In a problem I've been doing it is stated to show that even though the function is differentiable along the coordinate axes, it is nowhere analytic. By definition, a function is differentiable if the following limit exists and is finite $$\lim _{\Delta z \to0 }\frac{f\left ( z+\Delta z \right )-f\left ( z \right )}{\Delta z}.$$
Along the x-axis I got something like $f^{'}\left ( z \right )=3x^{2}+3x$(it's important that it exists). Similar analysis holds for the y-axis. The Cauchy-Riemann equations yield the following system : $$x^{2}+y^{2}=y^{2}+x^{2}$$ $$xy=-xy$$ That means the the necessary conditions are met only along the lines $x=0$ or $y=0$. The partials of $u$ and $v$ are elementary functions and as such are continuous on their whole domain(which includes the axes). I have, thus proven that the function IS differentiable along the axes, which is contrary to the problem's statement. This seemed a bit odd, so I tried doing this analysis by definition, namely, after proving differentiability(the difference between analyticity and differentiabilty is subtle) I used the following two definitions:
Definition 1. A function is analytic in a point if it is differentiable in SOME neighborhood of that point.

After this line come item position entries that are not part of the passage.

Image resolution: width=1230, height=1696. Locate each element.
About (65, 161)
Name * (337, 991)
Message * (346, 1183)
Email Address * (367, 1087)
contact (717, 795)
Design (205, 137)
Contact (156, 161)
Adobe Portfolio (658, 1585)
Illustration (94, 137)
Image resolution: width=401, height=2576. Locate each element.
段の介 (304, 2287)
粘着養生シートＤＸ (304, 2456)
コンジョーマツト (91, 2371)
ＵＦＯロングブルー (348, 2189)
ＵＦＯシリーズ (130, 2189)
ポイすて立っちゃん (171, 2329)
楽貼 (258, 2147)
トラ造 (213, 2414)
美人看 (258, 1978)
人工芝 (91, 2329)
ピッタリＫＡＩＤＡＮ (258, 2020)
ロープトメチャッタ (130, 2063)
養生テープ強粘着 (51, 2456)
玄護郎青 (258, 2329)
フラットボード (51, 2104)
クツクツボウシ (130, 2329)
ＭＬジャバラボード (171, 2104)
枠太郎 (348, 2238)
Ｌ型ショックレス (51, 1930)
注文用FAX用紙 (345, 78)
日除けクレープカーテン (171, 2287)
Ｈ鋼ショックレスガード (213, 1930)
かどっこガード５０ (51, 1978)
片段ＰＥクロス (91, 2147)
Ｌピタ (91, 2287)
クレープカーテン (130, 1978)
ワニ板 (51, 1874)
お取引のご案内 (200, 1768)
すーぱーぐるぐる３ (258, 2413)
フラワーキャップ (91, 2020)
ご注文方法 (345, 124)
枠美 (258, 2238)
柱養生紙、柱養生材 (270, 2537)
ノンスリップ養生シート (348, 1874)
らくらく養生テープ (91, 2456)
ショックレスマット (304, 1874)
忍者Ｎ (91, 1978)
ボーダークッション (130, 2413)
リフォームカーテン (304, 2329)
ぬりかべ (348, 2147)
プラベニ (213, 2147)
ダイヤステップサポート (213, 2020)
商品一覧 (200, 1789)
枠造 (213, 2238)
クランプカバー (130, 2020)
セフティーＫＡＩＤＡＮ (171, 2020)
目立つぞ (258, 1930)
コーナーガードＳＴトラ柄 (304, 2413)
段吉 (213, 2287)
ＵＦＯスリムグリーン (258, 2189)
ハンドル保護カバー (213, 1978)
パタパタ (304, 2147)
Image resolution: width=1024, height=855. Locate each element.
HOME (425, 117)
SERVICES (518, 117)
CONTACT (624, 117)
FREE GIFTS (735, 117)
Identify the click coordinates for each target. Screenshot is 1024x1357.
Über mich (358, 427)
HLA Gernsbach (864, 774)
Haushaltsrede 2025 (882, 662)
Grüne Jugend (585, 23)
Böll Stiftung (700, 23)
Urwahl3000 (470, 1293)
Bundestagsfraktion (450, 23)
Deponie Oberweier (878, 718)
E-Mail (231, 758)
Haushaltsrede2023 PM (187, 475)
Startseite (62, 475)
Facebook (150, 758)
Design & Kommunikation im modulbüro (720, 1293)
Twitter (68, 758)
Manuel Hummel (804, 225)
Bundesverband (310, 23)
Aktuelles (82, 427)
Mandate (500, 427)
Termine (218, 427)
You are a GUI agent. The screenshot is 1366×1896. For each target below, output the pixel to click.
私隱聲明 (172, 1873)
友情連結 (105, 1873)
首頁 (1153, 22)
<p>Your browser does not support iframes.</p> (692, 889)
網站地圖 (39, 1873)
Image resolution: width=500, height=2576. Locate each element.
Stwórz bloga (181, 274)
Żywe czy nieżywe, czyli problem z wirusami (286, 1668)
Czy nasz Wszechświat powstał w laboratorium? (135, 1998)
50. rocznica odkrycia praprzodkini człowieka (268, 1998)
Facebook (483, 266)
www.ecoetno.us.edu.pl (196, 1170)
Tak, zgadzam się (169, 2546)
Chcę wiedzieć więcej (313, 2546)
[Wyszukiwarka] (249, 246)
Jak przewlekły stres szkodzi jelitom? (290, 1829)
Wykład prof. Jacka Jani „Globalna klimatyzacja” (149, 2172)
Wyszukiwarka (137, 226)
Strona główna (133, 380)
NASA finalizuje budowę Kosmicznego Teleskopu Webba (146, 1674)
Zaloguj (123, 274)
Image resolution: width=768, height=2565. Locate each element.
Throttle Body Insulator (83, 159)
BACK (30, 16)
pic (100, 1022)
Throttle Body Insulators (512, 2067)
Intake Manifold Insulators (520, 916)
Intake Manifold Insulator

This obviously holds true for every point on the axes.
Definition 2. A function is analytic in some region if it is analytic in every point of that region.
This intuitively also holds true. One point where this might break down is the fact that the axes might not even be considered regions(which are open here, in the topological sense.). By all definitions I have read and searched for, a line is to be considered an open region. Please, feel free to prove me wrong, as I have been thinking this over for a long period.